Start of Data lines
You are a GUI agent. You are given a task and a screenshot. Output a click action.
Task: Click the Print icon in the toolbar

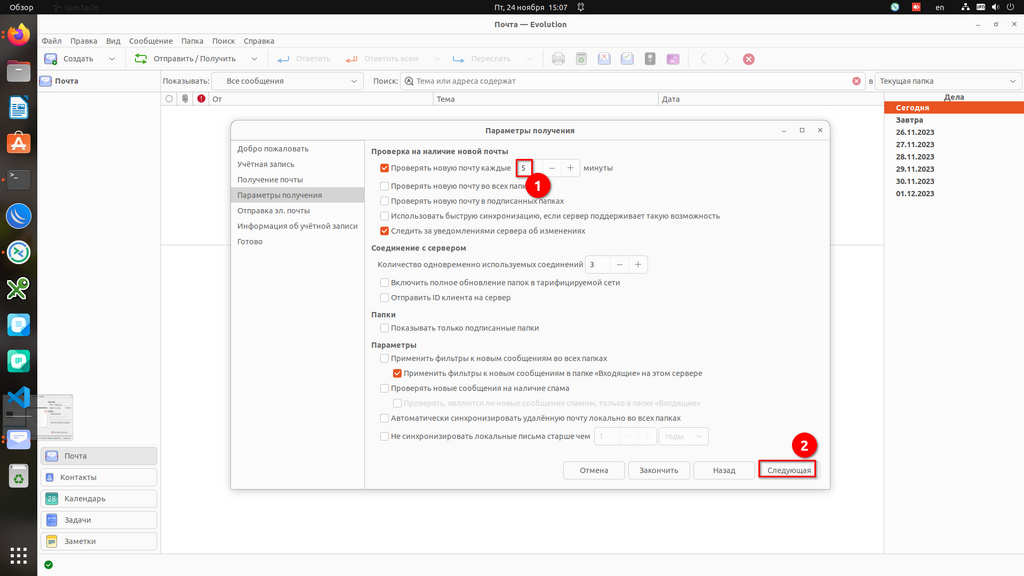pos(559,59)
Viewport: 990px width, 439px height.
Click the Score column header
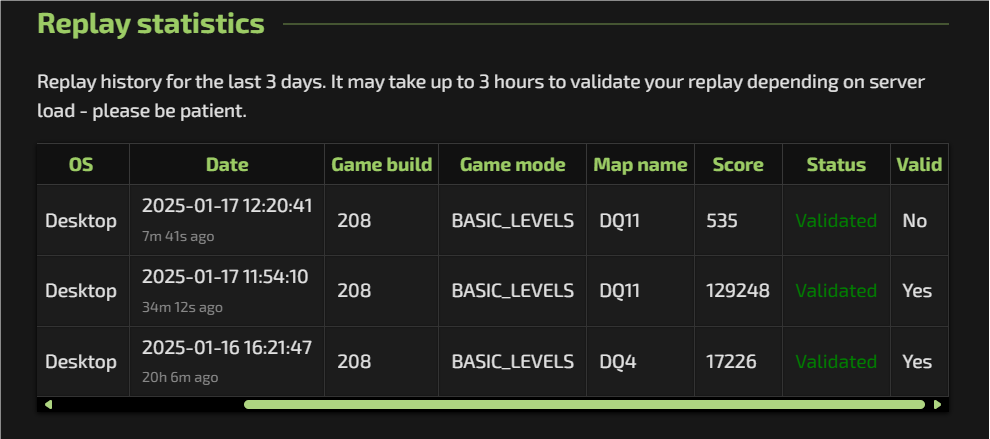coord(738,165)
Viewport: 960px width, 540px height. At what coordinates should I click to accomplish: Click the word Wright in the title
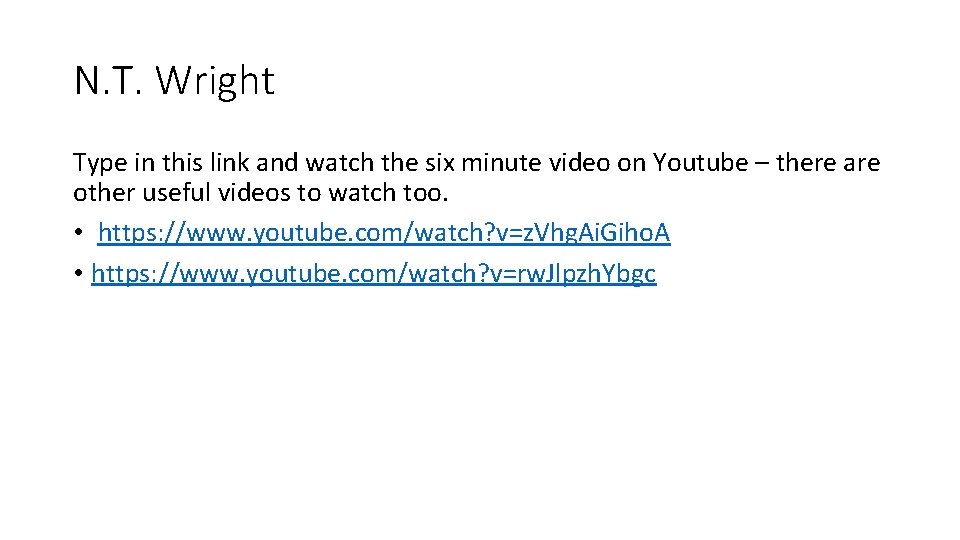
End of Data lines
Change "Viewport" to "Window" throughout the records above and write them out again with nothing else altered. Omit the pictures.

• **Task output**:
You are a GUI agent. You are given a task and a screenshot. Output a click action.
Task: Click the Print icon in the toolbar

pos(559,59)
Window: 990px width, 439px height.
Click the Score column header
coord(738,165)
Window: 960px width, 540px height. At what coordinates should I click to accomplish: Click the word Wright in the title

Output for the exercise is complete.